─── Reading text ───

The authors declare no conflicts of interest related to this article.

Figures

**Fig. 1.**
Schematic of the dual-mode LC-OCT system. SMF: single mode fiber; CL: cylindrical lens; BS: beamsplitter; MG: mirror galvanometer; MO: microscope objective; IM: immersion medium; RS: reference surface; C: piezoelectric chip; PZT: piezoelectric stage; GP: glass plate; TL: tube lens. The plain red lines represent the beam in the plane of the figure (the cylindrical lens has no effect in this plane). The dotted red lines represent the beam in the direction orthogonal to the plane of the figure. The dashed rectangle represents the part of the interferometer moved vertically under the action of PZT for B-scan imaging.

**Fig. 2.**
Lateral resolution characterization for the dual-mode LC-OCT system by C-scan imaging of a high-resolution microscopy resolution target. Line pairs up to 550 lp/mm can be resolved.

─── Data extracts ───

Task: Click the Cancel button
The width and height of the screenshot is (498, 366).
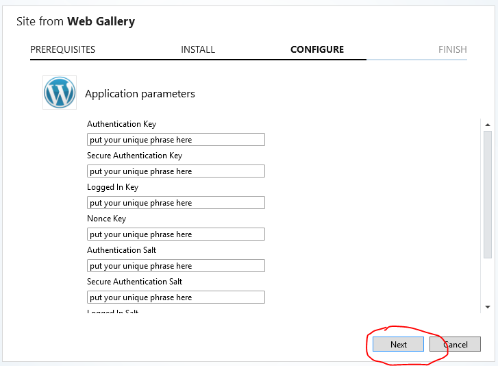Action: click(x=455, y=344)
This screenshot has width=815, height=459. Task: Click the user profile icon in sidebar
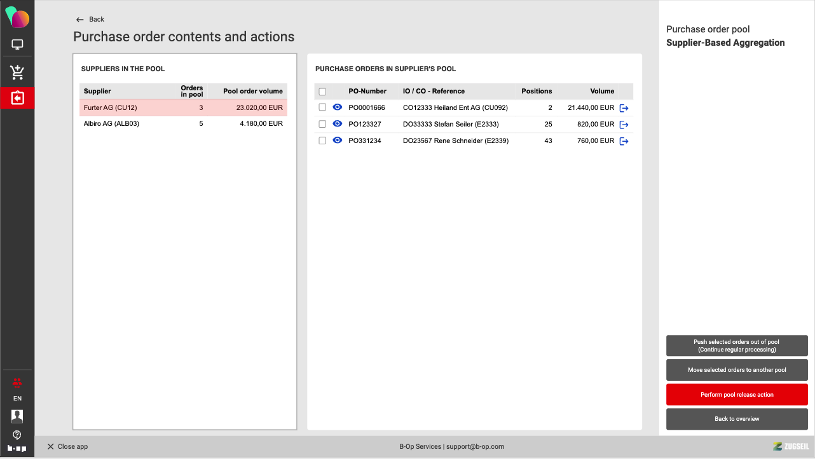[x=17, y=416]
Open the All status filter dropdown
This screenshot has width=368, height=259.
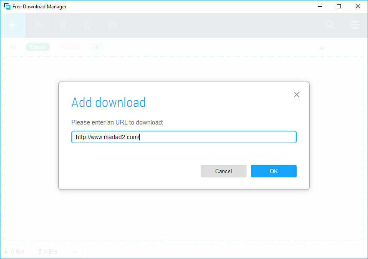[338, 48]
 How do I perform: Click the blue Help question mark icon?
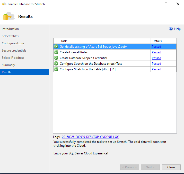click(x=171, y=29)
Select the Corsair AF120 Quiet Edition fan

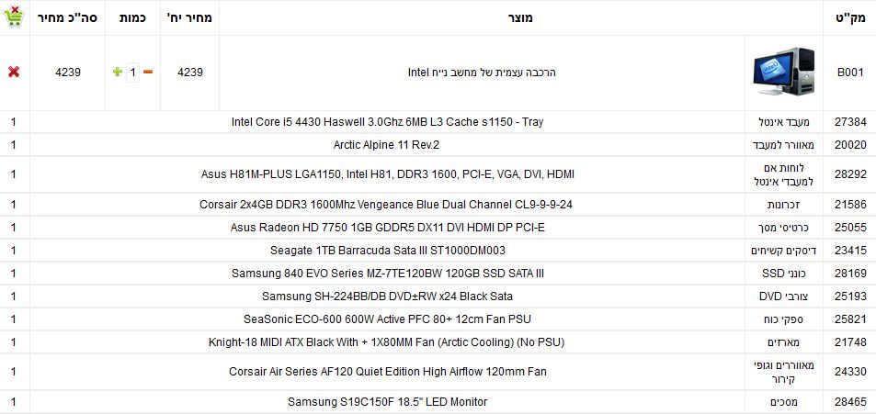pos(387,372)
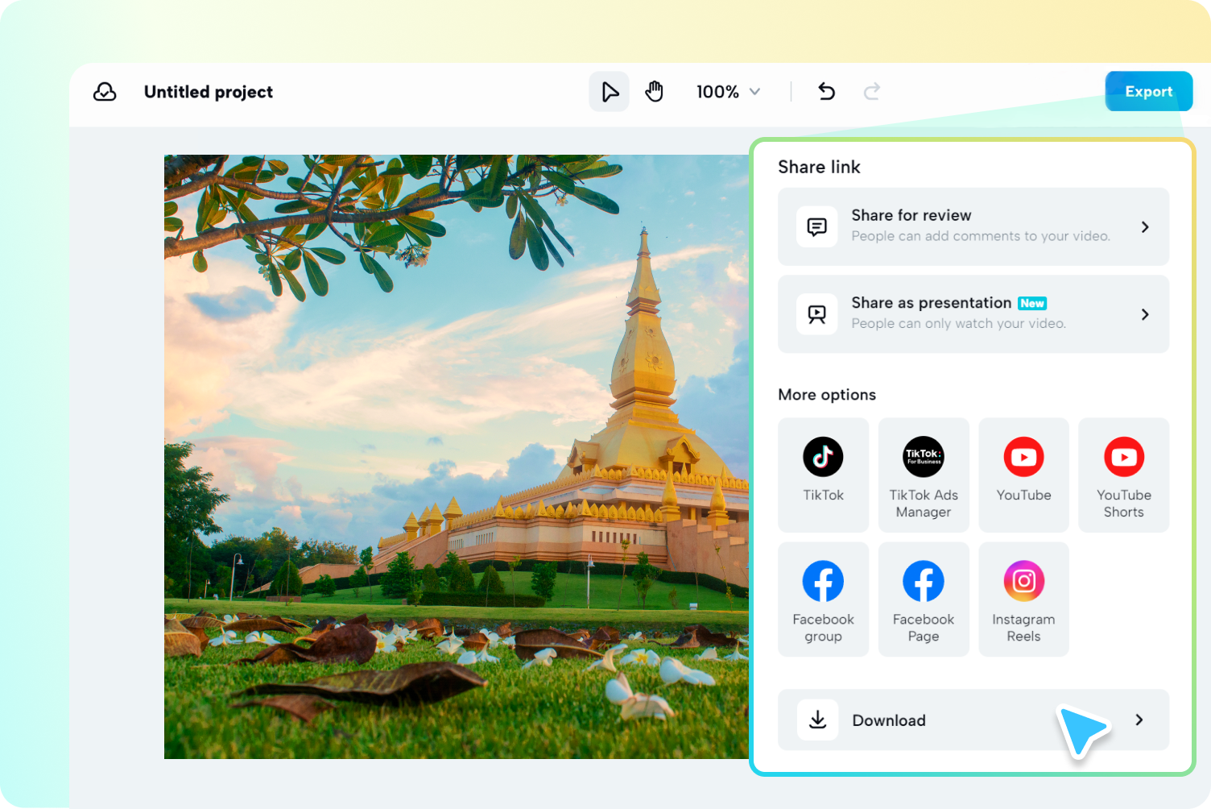Rename the Untitled project title
1211x809 pixels.
pos(208,91)
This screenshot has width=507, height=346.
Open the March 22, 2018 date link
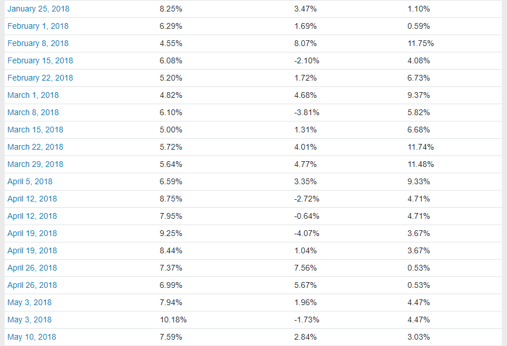click(x=35, y=147)
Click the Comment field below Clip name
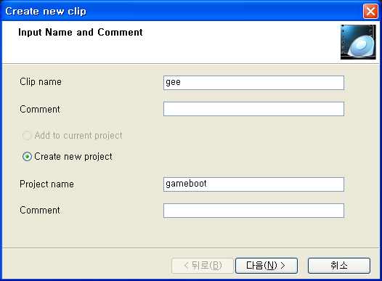 [253, 109]
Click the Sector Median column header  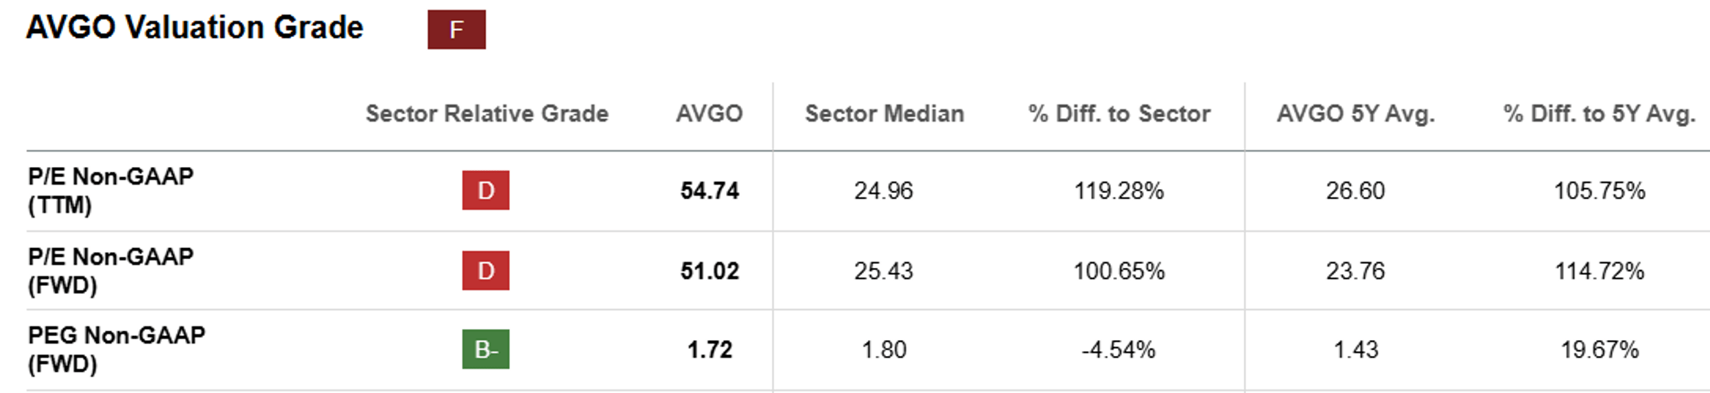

───

> _What you need to do_:
Can you write out, word for word, the part of the LC-OCT system text between "The authors declare" and "can be resolved.", inclusive?

> _Written solution_:
The authors declare no conflicts of interest related to this article.

Figures

**Fig. 1.**
Schematic of the dual-mode LC-OCT system. SMF: single mode fiber; CL: cylindrical lens; BS: beamsplitter; MG: mirror galvanometer; MO: microscope objective; IM: immersion medium; RS: reference surface; C: piezoelectric chip; PZT: piezoelectric stage; GP: glass plate; TL: tube lens. The plain red lines represent the beam in the plane of the figure (the cylindrical lens has no effect in this plane). The dotted red lines represent the beam in the direction orthogonal to the plane of the figure. The dashed rectangle represents the part of the interferometer moved vertically under the action of PZT for B-scan imaging.

**Fig. 2.**
Lateral resolution characterization for the dual-mode LC-OCT system by C-scan imaging of a high-resolution microscopy resolution target. Line pairs up to 550 lp/mm can be resolved.